Jason Bell, in his book Machine Learning: Hands-On for Developers and Technical Professionals says:

“Machine learning is a branch of artificial intelligence. Using computing, we design systems that can learn from data in manner of being trained. The systems might learn and improve with experience, and with time, refine a model that can be used to predict outcomes of questions based on the previous learning.”

Machine Learning is a branch of Artificial intelligence that studies how a machine/system can learn from the data given to “them”. A system can be said to have implemented the Machine Learning method when it can learn from data and can provide a prediction based on its learning outcomes.

What does Machine Learning learn?

If humans can learn from books, then Machine Learning can learn from data. One of the factors that affect the “intelligence” of Machine Learning is the data provided to “them”.

Lots of data given to learn is good, but more data does not guarantee the “intelligence” of a Machine Learning. Good data quality will be more helpful. Just like humans, reading a lot of books doesn’t guarantee to make us smarter unless the books are of good quality, right?

How does Machine Learning learn?

Kevin P. Murphy, in his book entitled Machine learning: A Probabilistic Perspective says:

“In particular, we define machine learning as a set of methods that can automatically detect patterns in data, and then use the uncovered patterns to predict future data, or to perform other kinds of decision making under uncertainty (such as planning how to collect more data).”

Basically, Machine Learning learns by detecting patterns in data and then using those patterns to provide predictions.

Learning methods in Machine Learning include:

a) Supervised Learning

In the Supervised Learning method, the terms training data and test data are known.

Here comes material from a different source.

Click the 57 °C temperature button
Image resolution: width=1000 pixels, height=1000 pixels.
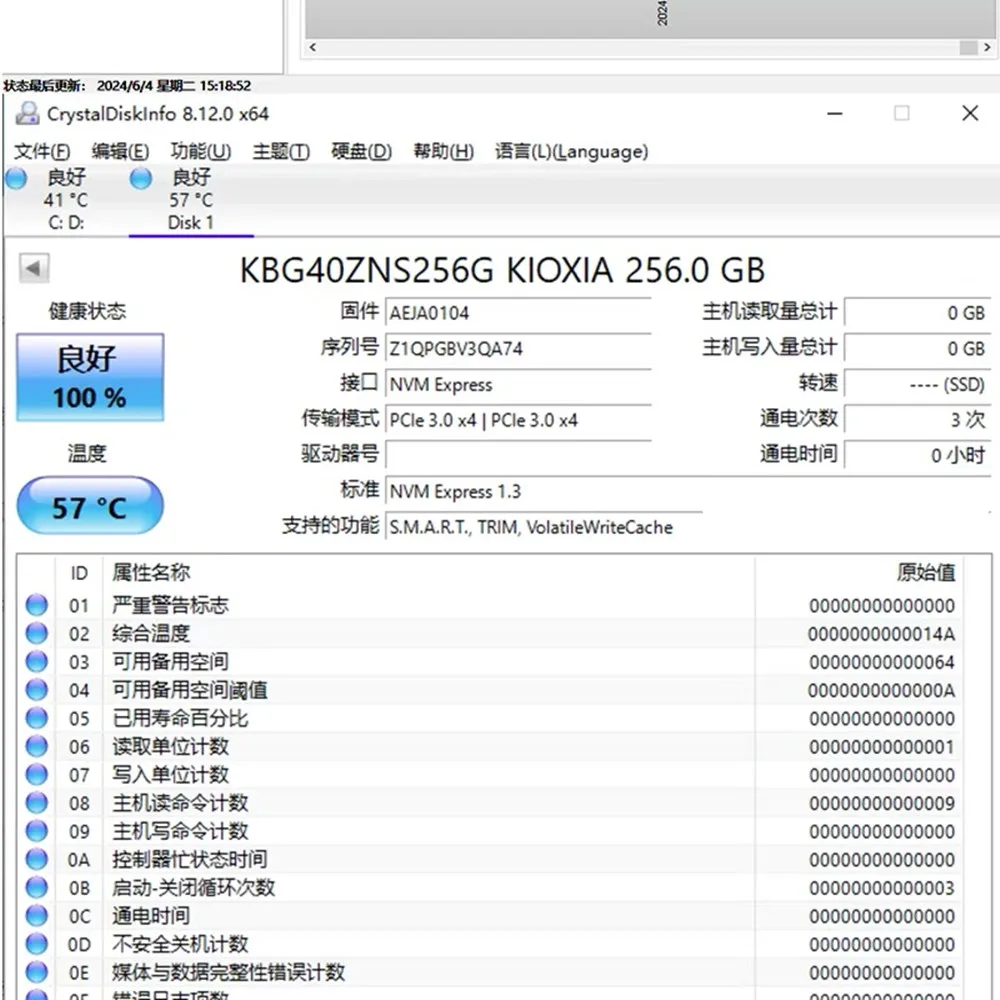pyautogui.click(x=90, y=506)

Training data is data that already has a known label or result. This method is called Supervised Learning because Machine Learning will be guided by the labels on the training data. While the test data is new data that does not have a label.

In this method, Machine Learning will first learn the training data and detect patterns in the data using an algorithm. This stage is also called Model Development or Model Training. Where algorithms that are commonly applied to Supervised Learning include: Naive Bayes, SVM (Support Vector Machine), Neural Networks, Random Forests and others.

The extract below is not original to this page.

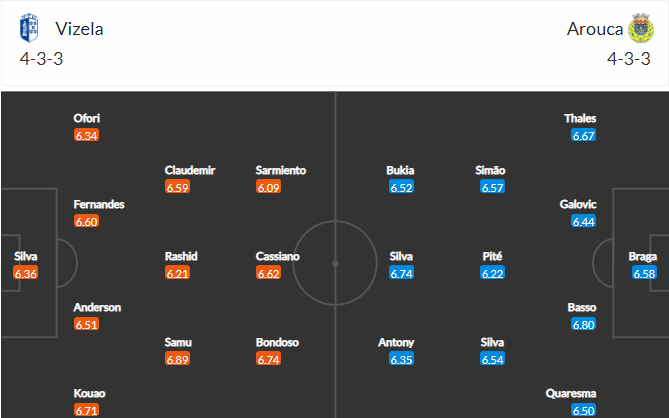Image resolution: width=669 pixels, height=418 pixels.
Task: Select Pité's 6.22 rating badge
Action: pyautogui.click(x=492, y=273)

After learning, it’s exam time! At this stage, the Machine Learning Model is ready with the patterns it has found. Then, it will be given input test data that must be predicted.

Example of Classification in Machine Learning

The following is an example of Supervised Learning in the classification process. For example, there is data in the form of various pictures of flowers that have been labeled “Rose”, “Suns”, and “Lilies” as training data. Machine Learning will learn the training data and find patterns in the data, so it can classify the given test data as a “Roses”.

b) Unsupervised Learning

Just like Supervised Learning, in this method Machine Learning will also learn data and detect patterns using algorithms.

The difference is that in Unsupervised Learning, the data learned is not known by its label. Machine Learning is required to find similarities in each data and provide predictions. Common algorithms applied to Unsupervised Learning include: K-Means, Hierarchical Clustering, and others.

Example of Clustering in Machine Learning

The following is an example of implementing Unsupervised Learning in the clustering process. For example, clustering will be carried out on various flower images. Machine Learning may classify the data as types “X”, “Y”, and “Z” or as “Stemmed” and “Unstemmed” depending on what pattern Machine Learning finds from the flower images.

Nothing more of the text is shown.